◆ Work required: Extract the final stretch of the data: the line that contains "Image resolution: width=1148" and every line after it, unaltered, and no other lines.

[Collected data entries]

============

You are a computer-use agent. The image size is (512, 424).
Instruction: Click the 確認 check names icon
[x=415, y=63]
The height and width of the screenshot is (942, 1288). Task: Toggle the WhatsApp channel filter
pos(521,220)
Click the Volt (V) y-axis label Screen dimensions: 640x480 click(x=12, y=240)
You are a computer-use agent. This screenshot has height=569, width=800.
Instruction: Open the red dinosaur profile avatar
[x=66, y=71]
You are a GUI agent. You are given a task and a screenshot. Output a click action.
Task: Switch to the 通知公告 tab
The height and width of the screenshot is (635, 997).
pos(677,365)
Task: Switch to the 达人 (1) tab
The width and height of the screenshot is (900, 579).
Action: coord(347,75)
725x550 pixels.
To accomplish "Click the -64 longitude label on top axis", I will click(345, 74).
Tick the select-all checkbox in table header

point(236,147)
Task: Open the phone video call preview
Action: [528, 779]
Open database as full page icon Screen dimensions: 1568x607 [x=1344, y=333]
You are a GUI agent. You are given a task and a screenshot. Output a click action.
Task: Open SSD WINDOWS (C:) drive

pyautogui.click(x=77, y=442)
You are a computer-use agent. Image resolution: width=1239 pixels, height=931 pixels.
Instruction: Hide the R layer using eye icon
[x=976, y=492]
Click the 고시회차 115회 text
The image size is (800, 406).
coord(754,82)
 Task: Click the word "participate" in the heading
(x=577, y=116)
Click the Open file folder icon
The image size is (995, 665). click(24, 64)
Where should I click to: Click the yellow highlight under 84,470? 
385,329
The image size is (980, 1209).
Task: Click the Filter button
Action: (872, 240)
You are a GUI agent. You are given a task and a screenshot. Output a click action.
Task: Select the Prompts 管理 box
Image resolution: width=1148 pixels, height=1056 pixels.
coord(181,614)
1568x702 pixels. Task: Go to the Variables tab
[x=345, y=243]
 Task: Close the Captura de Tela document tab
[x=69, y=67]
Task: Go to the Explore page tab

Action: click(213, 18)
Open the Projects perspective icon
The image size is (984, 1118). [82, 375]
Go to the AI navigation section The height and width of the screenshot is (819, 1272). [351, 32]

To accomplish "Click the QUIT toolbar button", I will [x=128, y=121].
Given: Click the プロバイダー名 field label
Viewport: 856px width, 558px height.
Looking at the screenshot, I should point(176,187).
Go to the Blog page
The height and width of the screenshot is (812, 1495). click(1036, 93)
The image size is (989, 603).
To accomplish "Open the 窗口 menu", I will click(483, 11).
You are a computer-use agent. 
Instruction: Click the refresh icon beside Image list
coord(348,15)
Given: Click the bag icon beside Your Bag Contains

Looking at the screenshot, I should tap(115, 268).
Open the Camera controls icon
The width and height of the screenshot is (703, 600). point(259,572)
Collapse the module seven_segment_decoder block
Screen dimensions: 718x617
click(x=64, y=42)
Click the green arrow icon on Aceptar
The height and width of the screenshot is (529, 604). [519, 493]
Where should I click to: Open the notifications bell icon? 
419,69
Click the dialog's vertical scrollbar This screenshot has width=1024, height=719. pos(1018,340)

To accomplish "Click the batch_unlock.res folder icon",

============

◆ Finished task:
Image resolution: width=1148 pixels, height=1056 pixels.
coord(181,614)
1568x702 pixels. Task: Go to the Variables tab
[x=345, y=243]
 Task: Close the Captura de Tela document tab
[x=69, y=67]
Task: Go to the Explore page tab

Action: click(213, 18)
Open the Projects perspective icon
The image size is (984, 1118). [82, 375]
Go to the AI navigation section The height and width of the screenshot is (819, 1272). [351, 32]

To accomplish "Click the QUIT toolbar button", I will [x=128, y=121].
Given: Click the プロバイダー名 field label
Viewport: 856px width, 558px height.
Looking at the screenshot, I should point(176,187).
Go to the Blog page
The height and width of the screenshot is (812, 1495). click(1036, 93)
The image size is (989, 603).
To accomplish "Open the 窗口 menu", I will click(483, 11).
You are a computer-use agent. 
Instruction: Click the refresh icon beside Image list
coord(348,15)
Given: Click the bag icon beside Your Bag Contains

Looking at the screenshot, I should tap(115, 268).
Open the Camera controls icon
The width and height of the screenshot is (703, 600). point(259,572)
Collapse the module seven_segment_decoder block
Screen dimensions: 718x617
click(x=64, y=42)
Click the green arrow icon on Aceptar
The height and width of the screenshot is (529, 604). [519, 493]
Where should I click to: Open the notifications bell icon? 
419,69
Click the dialog's vertical scrollbar This screenshot has width=1024, height=719. pos(1018,340)

To accomplish "Click the batch_unlock.res folder icon",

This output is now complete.